Nearest-Neighbours Estimators for Conditional Mutual Information
Jake Witter, Conor Houghton
TL;DR
The paper tackles the data-hungry nature of conditional mutual information estimation by introducing a metric-space, Kozachenko-Leonenko–style nearest-neighbor estimator for $I(X,Y|Z)$ that relies on local volume counts rather than coordinate-based densities. A bias-correction term $I_b(h)$ is derived via a hypergeometric model, and the estimator is optimized over the smoothing parameter $h$ to balance bias and variance. Compared to the KSG estimator, the new method is coordinate-free and provides a practical bias-correction framework, demonstrated through simulations on a simple Markov tree and a transfer-entropy–focused XY-model, where it achieves closer-to-ground-truth estimates with far less data.
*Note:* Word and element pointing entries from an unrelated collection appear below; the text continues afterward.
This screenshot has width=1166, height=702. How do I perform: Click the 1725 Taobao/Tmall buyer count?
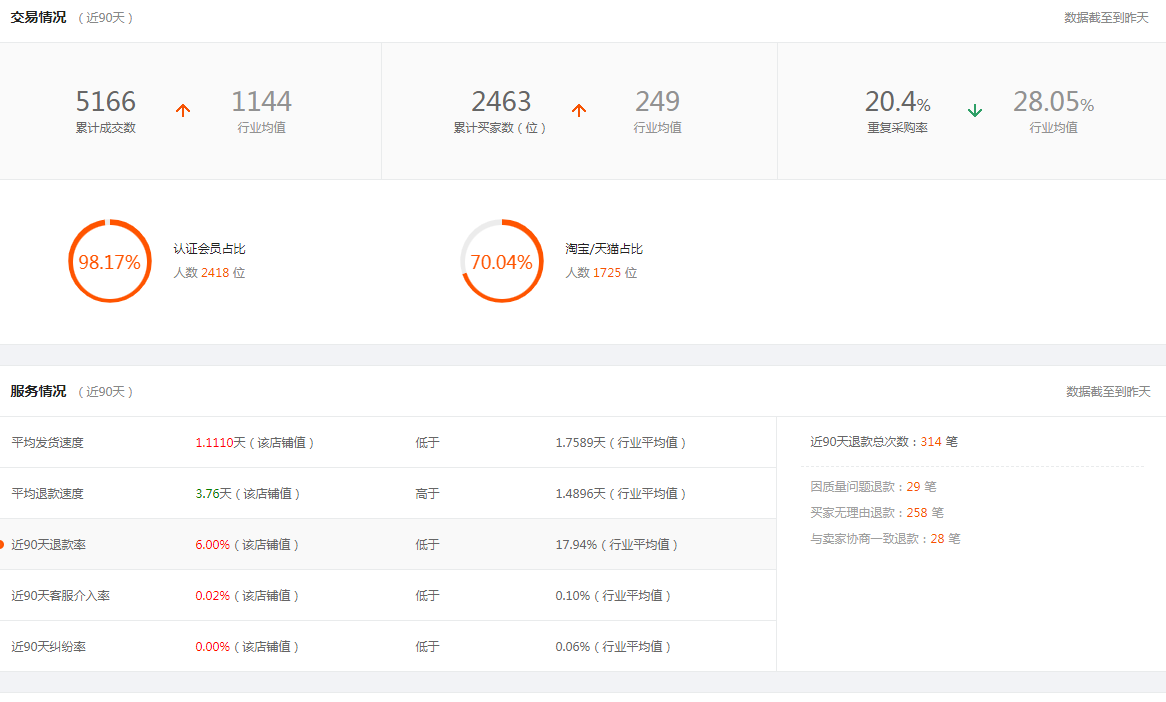coord(607,273)
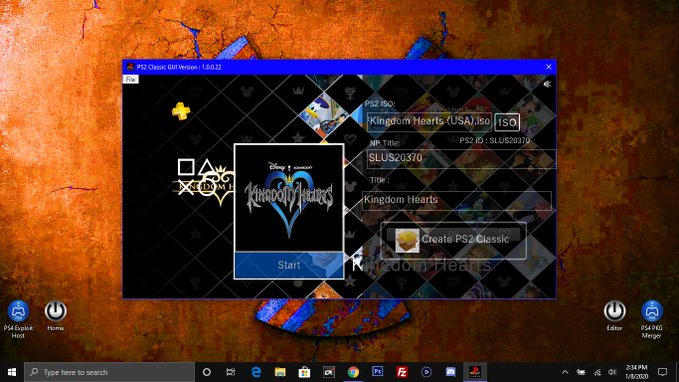Expand hidden system tray icons chevron
This screenshot has width=679, height=382.
click(565, 372)
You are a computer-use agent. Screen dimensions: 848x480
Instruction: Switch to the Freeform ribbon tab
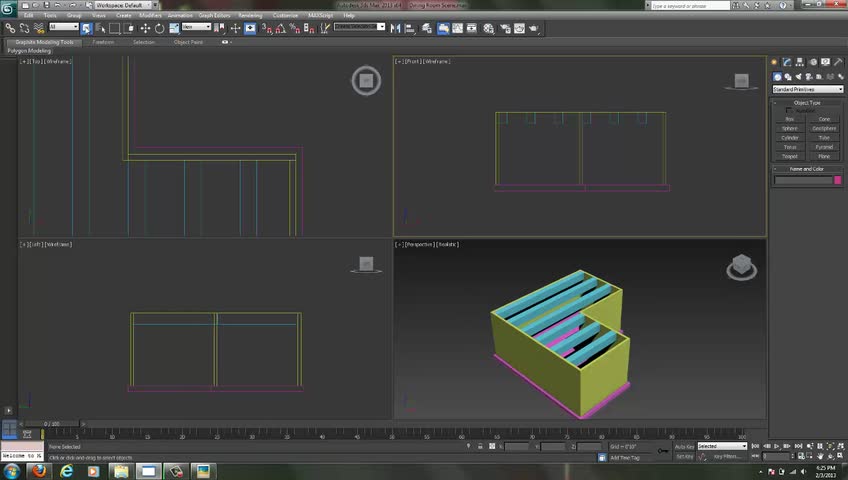click(x=103, y=42)
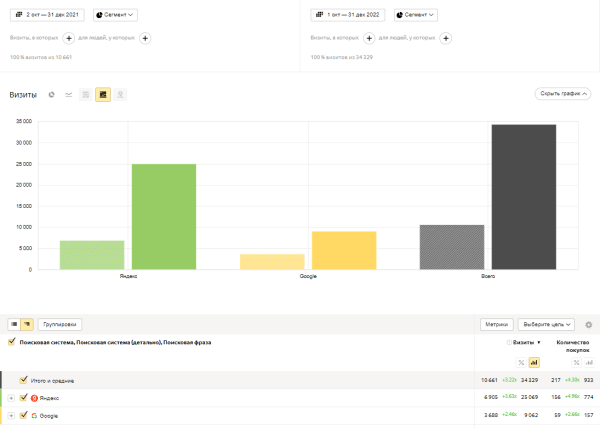Switch table to tree view icon
The height and width of the screenshot is (428, 600).
click(27, 324)
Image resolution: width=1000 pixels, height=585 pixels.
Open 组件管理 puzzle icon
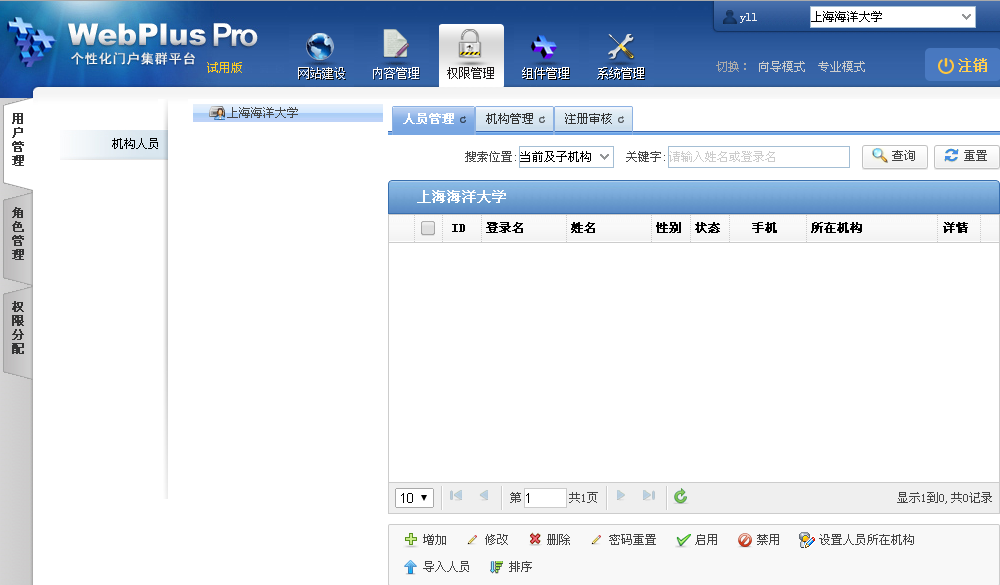click(545, 48)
The approach broadens applicability to high-dimensional or non-Euclidean data, offering a scalable, model-free tool for information-theoretic analysis and causal inference in data science and beyond.
Abstract
The conditional mutual information quantifies the conditional dependence of two random variables. It has numerous applications; it forms, for example, part of the definition of transfer entropy, a common measure of the causal relationship between time series. It does, however, require a lot of data to estimate accurately and suffers the curse of dimensionality, limiting its application in machine learning and data science. However, the Kozachenko-Leonenko approach can address this problem: it is possible, in this approach to define a nearest-neighbour estimator which depends only on the distance between data points and not on the dimension of the data. Furthermore, the bias can be calculated analytically for this estimator. Here this estimator is described and is tested on simulated data.